Well you think they are an expense of the partnership, but what if the guaranteed payment is "30% of income but a minimum of $5,000", and corp only has $10K of income then what - is it a distributive share or a guaranteed payment, can the corp. deduct the whole thing.
F**** them honestly,
Answer says you do the 30% that's the "other distributive share" , added to basis
the other $2,000 is a guaranteed payment and is not added to basis and is deducted from corps ordinary income - really?
The question refers to the whole $5,000 as the "distributive share of income" that is reported on the tax return
What are hot assets and why does it matter.
Money you make on hot assets (inventory/AR) when you sell a partnership interest are ordinary income, not capita gain.
Do Guaranteed Payments decrease the partners basis in the partnership?

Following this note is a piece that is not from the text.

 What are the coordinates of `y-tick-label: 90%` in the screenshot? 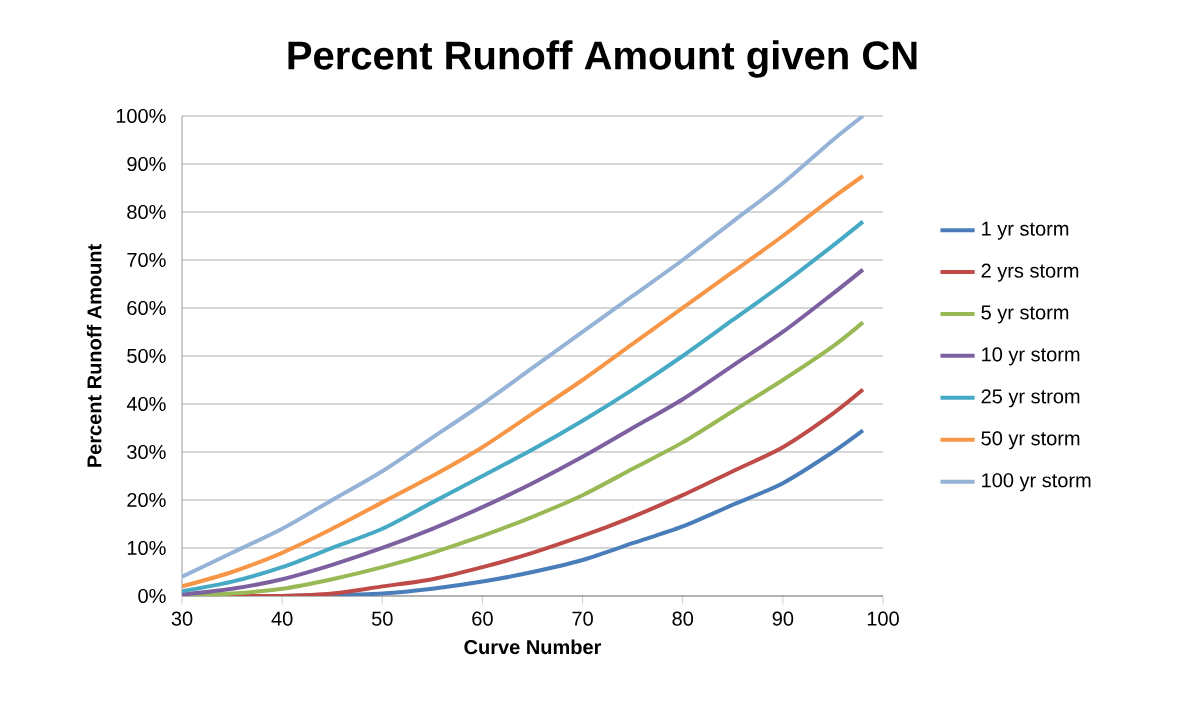 It's located at (146, 164).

No - they don't. They are ordinary income (so are regular distributions), but they don't increase basis. The partnership deducts them from income before the distribution.
There's all kinds of ways you can do this. Meaning liabilities are included in a partners basis, but if you sell them you get out of paying them so it's like
I don't get this either Guy has a 20K partnership interest, 15 of it is liabilities, he sells it for 10.
I was thinking he has a basis of 5, which he sells for 10 and the gain is 5. I just ignored the liabilities, but this is a gain in away isn't it? Guess not. See back
The solutions approach is to add the liabilities into what he got for the partnership. So the guy paid ten cash plus 15 liabiliteis = 25K received less 20K basis = 5K gain.